Nov. 23 (Bloomberg) -- Divisions between rich and poor countries flared over the European Union’s next seven-year budget, leading German Chancellor Angela Merkel to rule out an accord until the new year.
France defended farm subsidies, Britain clung to a rebate and Denmark demanded its own refund, while countries in eastern and southern Europe said reduced financing for public-works projects would condemn their economies to lag behind the wealthier north.
“Positions remain too far apart,” Merkel told reporters early today after the first session of a summit in Brussels. “Probably there will be no result at the end of this summit. There may be some progress but it is probable that we will need to meet again at a second stage.”
The political stakes dwarf the economic significance of spending equal to 1 percent of European gross domestic product, offering a glimpse of where the power lies in the 27-nation European Union and whether the euro-area crisis is bringing the bloc closer together or driving it apart. In the absence of a deal by late 2013, the EU would roll over its annual budget.
The stalemate came two days after finance ministers argued in vain for more than 11 hours over how to dig debt-stricken Greece out of its fiscal hole, in another reflection of the rich-poor divide that scars the European economy.
While the euro fell about half a cent against the dollar after the meeting on Greece, it has climbed 0.5 percent since then, trading at $1.2901 at 9:17 a.m. in Brussels, up 0.1 percent on the day. Greek bonds declined, snapping 10 days of gains, while debt of Italy, Spain and France was little changed. The Euro Stoxx 50 index gained 0.1 percent to 2,538.48.
In the budget debate, the numbers have been whittled down since the first proposal came out in mid-2011. The latest draft foresaw spending of 973 billion euros ($1.3 trillion) for the 2014-2020 period, down 6 percent from the original European Commission proposal and 2 percent from the 994 billion euros for the current seven-year period.
The talks resume at 12 p.m. today, based on a new proposal that Danish Prime Minister Helle Thorning-Schmidt said shifts spending between categories without touching the overall sums in the pre-summit draft.

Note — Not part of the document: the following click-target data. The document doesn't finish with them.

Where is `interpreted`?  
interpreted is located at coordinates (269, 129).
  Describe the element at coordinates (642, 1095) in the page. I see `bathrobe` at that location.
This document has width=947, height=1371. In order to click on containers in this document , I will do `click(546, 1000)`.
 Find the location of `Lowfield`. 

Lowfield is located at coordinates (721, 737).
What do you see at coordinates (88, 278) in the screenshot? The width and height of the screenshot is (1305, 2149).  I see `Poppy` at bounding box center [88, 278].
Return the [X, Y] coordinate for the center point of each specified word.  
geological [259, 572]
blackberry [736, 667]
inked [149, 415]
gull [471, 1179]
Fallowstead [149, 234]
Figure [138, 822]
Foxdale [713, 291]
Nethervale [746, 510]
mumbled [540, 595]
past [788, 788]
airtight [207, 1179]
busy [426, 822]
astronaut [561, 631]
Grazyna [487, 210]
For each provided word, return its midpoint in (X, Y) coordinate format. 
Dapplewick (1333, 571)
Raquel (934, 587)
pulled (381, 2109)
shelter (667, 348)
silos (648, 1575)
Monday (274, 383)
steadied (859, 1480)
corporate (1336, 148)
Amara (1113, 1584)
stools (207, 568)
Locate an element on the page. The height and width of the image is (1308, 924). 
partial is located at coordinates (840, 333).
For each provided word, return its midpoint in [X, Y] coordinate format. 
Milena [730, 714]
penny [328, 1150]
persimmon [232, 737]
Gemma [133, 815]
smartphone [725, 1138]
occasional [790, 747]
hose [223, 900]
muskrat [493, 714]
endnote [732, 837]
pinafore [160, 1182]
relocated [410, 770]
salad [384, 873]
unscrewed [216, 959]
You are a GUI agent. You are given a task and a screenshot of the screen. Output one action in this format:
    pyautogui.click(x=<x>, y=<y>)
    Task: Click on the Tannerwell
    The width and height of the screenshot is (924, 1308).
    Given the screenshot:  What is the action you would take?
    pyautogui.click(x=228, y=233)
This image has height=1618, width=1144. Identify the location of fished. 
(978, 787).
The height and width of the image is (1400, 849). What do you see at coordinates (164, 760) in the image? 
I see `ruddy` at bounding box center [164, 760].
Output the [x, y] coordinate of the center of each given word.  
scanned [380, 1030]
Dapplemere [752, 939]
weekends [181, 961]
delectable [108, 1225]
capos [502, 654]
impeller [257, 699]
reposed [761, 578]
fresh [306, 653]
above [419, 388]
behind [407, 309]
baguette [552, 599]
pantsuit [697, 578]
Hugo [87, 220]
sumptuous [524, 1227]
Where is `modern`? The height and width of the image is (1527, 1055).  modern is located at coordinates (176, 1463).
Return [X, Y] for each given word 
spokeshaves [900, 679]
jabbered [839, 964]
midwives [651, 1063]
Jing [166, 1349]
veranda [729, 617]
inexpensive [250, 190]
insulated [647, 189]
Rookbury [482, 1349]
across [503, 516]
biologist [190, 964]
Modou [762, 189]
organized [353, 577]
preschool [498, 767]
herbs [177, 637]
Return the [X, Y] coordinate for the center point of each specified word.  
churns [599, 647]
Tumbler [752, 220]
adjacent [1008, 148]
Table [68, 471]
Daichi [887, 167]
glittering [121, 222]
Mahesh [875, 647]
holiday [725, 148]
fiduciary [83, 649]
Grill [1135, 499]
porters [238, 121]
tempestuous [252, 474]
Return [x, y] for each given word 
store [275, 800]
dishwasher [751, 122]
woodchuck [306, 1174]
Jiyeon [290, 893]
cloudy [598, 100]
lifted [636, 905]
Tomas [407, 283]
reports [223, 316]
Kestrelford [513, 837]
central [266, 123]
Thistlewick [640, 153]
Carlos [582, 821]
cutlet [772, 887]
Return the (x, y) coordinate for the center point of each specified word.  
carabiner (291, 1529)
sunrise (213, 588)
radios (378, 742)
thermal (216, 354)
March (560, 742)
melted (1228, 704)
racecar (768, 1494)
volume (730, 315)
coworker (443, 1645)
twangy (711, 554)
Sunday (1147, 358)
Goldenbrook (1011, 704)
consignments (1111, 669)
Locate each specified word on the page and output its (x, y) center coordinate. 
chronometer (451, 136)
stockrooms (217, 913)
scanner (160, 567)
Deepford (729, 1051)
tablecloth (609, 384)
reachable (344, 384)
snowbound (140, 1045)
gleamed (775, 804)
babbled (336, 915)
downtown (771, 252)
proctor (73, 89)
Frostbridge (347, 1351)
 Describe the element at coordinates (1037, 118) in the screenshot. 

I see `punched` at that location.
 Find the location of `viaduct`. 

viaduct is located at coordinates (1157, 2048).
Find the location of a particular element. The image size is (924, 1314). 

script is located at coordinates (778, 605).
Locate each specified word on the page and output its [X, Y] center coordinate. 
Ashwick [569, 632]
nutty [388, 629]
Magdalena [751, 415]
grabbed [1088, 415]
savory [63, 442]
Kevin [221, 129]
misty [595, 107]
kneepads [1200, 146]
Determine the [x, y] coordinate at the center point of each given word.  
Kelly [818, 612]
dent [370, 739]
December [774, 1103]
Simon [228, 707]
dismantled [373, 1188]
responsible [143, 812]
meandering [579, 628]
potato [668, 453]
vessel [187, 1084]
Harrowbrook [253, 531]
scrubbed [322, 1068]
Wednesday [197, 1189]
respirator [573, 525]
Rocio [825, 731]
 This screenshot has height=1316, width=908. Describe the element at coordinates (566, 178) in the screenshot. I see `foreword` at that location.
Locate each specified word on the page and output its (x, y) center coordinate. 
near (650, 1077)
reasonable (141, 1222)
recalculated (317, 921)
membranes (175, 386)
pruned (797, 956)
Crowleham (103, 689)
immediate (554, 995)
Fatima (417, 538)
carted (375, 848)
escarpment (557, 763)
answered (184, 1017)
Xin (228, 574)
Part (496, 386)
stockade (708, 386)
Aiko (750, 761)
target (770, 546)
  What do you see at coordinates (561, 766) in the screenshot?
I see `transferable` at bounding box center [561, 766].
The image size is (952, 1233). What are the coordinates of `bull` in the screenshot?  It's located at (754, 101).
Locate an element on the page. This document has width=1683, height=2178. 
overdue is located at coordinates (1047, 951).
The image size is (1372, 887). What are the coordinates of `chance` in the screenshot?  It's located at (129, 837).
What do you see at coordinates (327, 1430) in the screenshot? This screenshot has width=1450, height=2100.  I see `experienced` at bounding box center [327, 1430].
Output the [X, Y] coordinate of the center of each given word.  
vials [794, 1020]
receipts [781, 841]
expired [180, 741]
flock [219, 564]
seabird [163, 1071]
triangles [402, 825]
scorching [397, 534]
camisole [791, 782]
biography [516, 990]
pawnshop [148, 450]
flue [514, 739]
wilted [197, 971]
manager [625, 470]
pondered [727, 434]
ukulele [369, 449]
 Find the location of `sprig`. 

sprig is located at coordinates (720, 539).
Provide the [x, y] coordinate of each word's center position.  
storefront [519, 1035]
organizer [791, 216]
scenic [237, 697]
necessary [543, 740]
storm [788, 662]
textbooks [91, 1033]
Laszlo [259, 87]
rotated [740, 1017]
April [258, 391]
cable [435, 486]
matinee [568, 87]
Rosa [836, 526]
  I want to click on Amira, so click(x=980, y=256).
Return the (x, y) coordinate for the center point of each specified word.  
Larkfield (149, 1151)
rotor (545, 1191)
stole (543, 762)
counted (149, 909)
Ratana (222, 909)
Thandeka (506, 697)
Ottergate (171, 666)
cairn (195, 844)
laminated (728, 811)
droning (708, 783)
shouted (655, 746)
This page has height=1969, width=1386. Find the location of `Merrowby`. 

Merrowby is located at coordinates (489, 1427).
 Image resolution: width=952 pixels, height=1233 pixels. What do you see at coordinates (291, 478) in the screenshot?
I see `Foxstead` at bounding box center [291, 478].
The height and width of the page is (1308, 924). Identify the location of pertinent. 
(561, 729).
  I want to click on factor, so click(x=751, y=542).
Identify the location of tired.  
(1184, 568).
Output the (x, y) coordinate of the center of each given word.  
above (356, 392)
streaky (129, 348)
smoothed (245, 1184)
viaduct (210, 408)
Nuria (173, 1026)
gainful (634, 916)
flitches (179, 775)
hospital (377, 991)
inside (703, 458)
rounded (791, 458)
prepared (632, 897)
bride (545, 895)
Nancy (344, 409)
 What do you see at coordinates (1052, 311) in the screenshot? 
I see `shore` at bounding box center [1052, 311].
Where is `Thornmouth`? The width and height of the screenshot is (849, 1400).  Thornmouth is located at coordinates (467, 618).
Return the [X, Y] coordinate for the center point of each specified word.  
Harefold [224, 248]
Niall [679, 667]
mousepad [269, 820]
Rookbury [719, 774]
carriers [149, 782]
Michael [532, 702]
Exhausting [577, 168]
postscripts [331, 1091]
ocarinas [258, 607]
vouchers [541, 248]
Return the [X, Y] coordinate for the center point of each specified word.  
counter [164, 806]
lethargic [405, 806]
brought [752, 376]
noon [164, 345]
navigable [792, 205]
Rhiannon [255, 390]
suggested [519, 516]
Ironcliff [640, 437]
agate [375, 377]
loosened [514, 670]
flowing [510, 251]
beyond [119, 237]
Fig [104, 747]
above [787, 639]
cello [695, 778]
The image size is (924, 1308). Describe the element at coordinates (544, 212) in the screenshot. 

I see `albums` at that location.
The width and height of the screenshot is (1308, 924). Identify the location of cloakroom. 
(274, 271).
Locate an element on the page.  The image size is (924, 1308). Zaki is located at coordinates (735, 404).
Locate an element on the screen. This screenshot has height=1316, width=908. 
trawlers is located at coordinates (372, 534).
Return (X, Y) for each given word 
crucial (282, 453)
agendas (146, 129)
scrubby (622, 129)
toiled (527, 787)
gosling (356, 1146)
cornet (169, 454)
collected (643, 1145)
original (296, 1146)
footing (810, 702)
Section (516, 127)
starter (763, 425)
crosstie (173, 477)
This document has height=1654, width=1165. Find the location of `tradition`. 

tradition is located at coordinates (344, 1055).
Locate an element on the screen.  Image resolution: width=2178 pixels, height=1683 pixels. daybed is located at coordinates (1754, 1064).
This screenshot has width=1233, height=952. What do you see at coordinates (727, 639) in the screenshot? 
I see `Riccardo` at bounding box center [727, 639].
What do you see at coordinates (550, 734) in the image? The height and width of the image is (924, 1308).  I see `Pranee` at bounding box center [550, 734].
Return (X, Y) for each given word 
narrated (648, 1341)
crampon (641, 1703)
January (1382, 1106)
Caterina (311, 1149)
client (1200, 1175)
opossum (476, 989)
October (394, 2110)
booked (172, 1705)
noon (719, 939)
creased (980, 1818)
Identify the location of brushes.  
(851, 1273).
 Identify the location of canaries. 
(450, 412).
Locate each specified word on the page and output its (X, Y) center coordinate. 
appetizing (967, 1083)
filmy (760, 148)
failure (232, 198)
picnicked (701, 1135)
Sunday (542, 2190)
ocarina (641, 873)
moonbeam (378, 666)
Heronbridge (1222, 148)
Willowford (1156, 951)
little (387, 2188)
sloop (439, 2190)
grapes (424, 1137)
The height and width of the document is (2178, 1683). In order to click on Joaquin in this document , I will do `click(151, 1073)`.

Britain took aim at a 50 billion-euro program for transport, energy and broadband projects known as the “Connecting Europe” facility. France sought to gut the same program, ditching a growth initiative once touted by President Francois Hollande in order to spare the agriculture budget.
Britain’s rebate demands and France’s defense of farming gave the talks the flavor of EU negotiations in the 1970s or 1980s, belying pledges to equip Europe with a budget to make it more competitive in the face of emerging powers like China.
“Too much of the resources are directed toward what Europe was and not what it should become,” Swedish Prime Minister Fredrik Reinfeldt said.
Raised through national contributions, close to half of the budget would go for construction projects like rail lines and bridges, important for eastern European countries still struggling with the legacy of communism and for southern countries battered by the debt crisis.
Over a third would go for agriculture, championed by France since the early days of the EU. French farmers picked up 9.5 billion euros in European subsidies in 2011, the biggest single share. Spain, Greece, Italy, Ireland and Poland also number among the defenders of farm aid.
“The reduction is still too large,” Hollande said of a new proposal that would restore 8 billion euros of a proposed 25 billion-euro farm-aid cut. He countered Britain’s refund claims, saying “they can’t ask for a smaller budget and a larger rebate.”
Smaller parts of the budget go for programs on immigration and border control, foreign policy and development aid, and salaries for the more 50,000 employees of institutions including the commission, European Parliament and bodies ranging from the European Chemicals Agency in Helsinki to the European Fisheries Control Agency in Vigo, Spain.
Staff costs -- about 6 percent of the total -- are a sticking point for Britain. U.K. Prime Minister David Cameron looked for further reductions after the pre-summit proposal shaved personnel costs by about 500 million euros to 63.2 billion euros.
What matters most to Britain, however, is the preservation of the rebate won by Margaret Thatcher in 1984, when the EU budget was more heavily slanted toward farming. Successive U.K. governments have defended the refund, worth 3.6 billion euros in 2010, though still leaving Britain as a net payer.
“We are going to be negotiating very hard for a good deal for Britain’s taxpayers and Europe’s taxpayers and to keep the British rebate,” Cameron said.
With countries such as Denmark and the Netherlands protecting or seeking money-back plans of their own, most leaders showed little appetite for challenging Britain’s rebate, at least on principle.
“We need the U.K. in,” Finnish Prime Minister Jyrki Katainen said. “We all have some preconditions and we all must be ready for compromises, otherwise we don’t have a compromise.”